Royal Blue Tetra Breeding Guide
Breeding the Royal Blue Tetra (Inpaichthys kerri): sexing by adipose-fin colour, a soft acidic spawning setup, egg scattering and rearing light-sensitive fry.
Overview
The Royal Blue Tetra (Inpaichthys kerri), also sold as the Purple or Royal Emperor Tetra, is a small Brazilian characid. It is an egg-scattering tetra that gives no parental care, so spawning is carried out in a dedicated tank from which the adults are removed once eggs are laid.
Sexing
Seriously Fish notes that females are far less colourful and stockier in body shape than males.

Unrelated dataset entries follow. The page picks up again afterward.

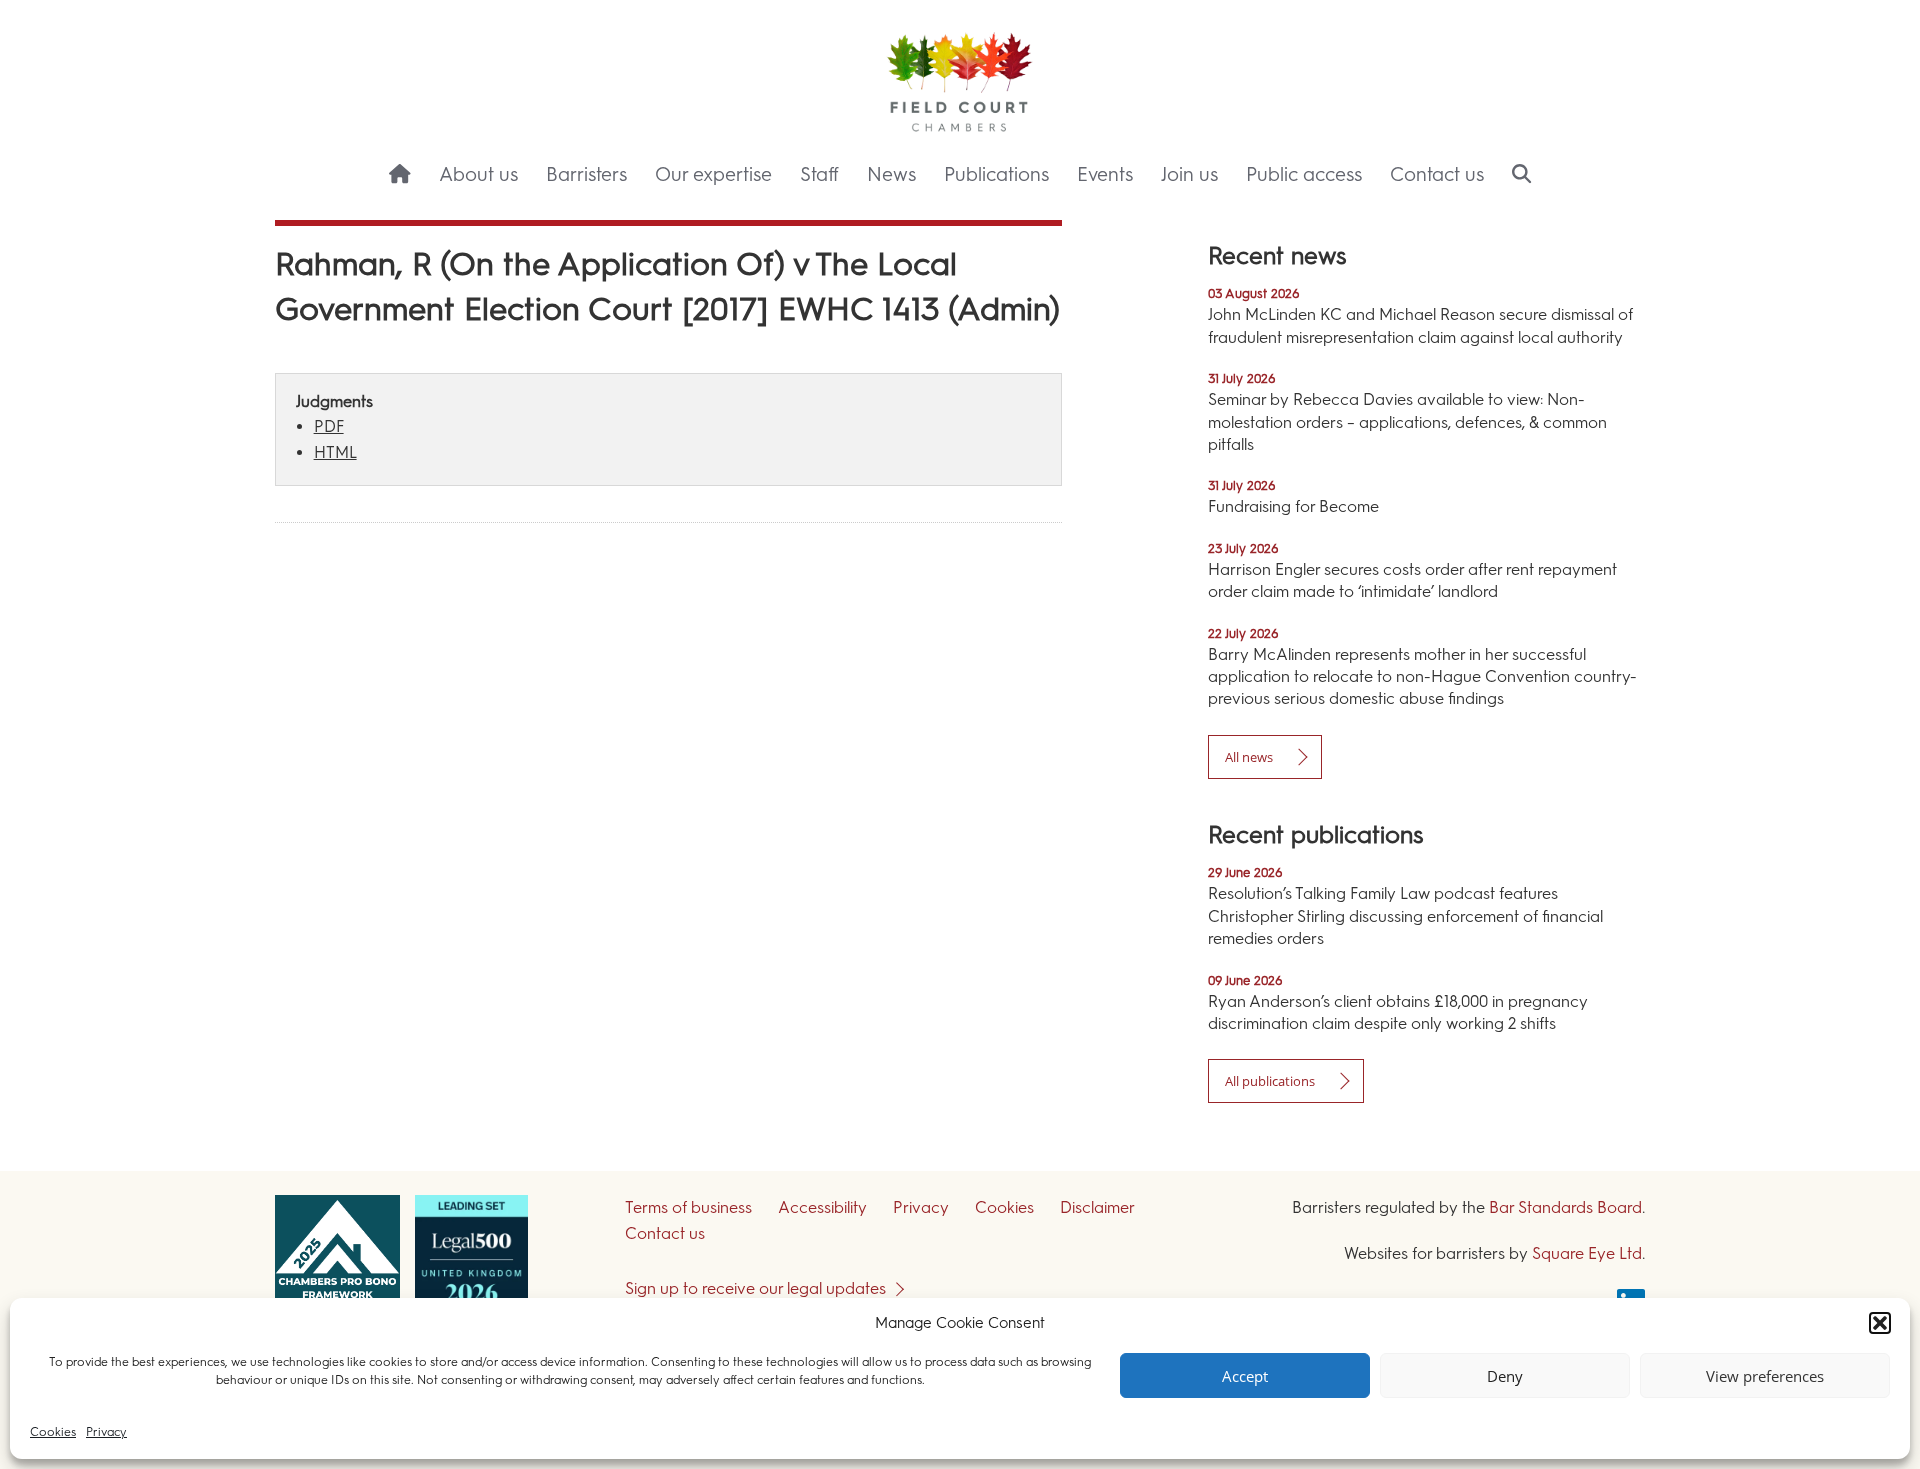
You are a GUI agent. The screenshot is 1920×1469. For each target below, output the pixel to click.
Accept (1245, 1376)
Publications (996, 174)
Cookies (53, 1432)
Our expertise (713, 174)
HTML (335, 452)
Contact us (1437, 174)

A reliable cue is the adipose fin: males show a blue adipose fin while females have a predominantly red one.
Conditioning
For group spawning, condition about half a dozen of each sex on plenty of small live foods. For pair spawning, condition the sexes separately, then select the fattest female and best-coloured male.
Breeding Setup
- Spawning tank around 18 x 10 x 10 inches (about 45 x 25 x 25 cm).
- Very dim lighting.
- Temperature 24-28 C (75-82 F).
- pH 5.5-6.5 with general hardness around 1-5; soft, acidic water with RO water and peat filtration recommended.
- Clumps of fine-leaved plants such as java moss or spawning mops, or a mesh base that lets eggs fall out of reach.
- Gentle air-powered sponge filter.
Spawning Behavior & Trigger
For pair spawning, transfer the selected pair to the spawning tank in the evening; they should spawn the following morning. Eggs are scattered among the plants or fall through the mesh. Adults eat the eggs and must be removed immediately afterwards.
Egg & Fry Care
Eggs hatch in around 24-48 hours and the fry are free-swimming about 3-4 days later. Offer infusoria-type foods for the first several days, then microworm and brine shrimp nauplii as the fry grow.
Common Challenges
Egg predation by adults is the main hurdle, so timely removal is essential. As with related tetras, genuinely soft, acidic water and subdued lighting improve fertilisation and fry survival.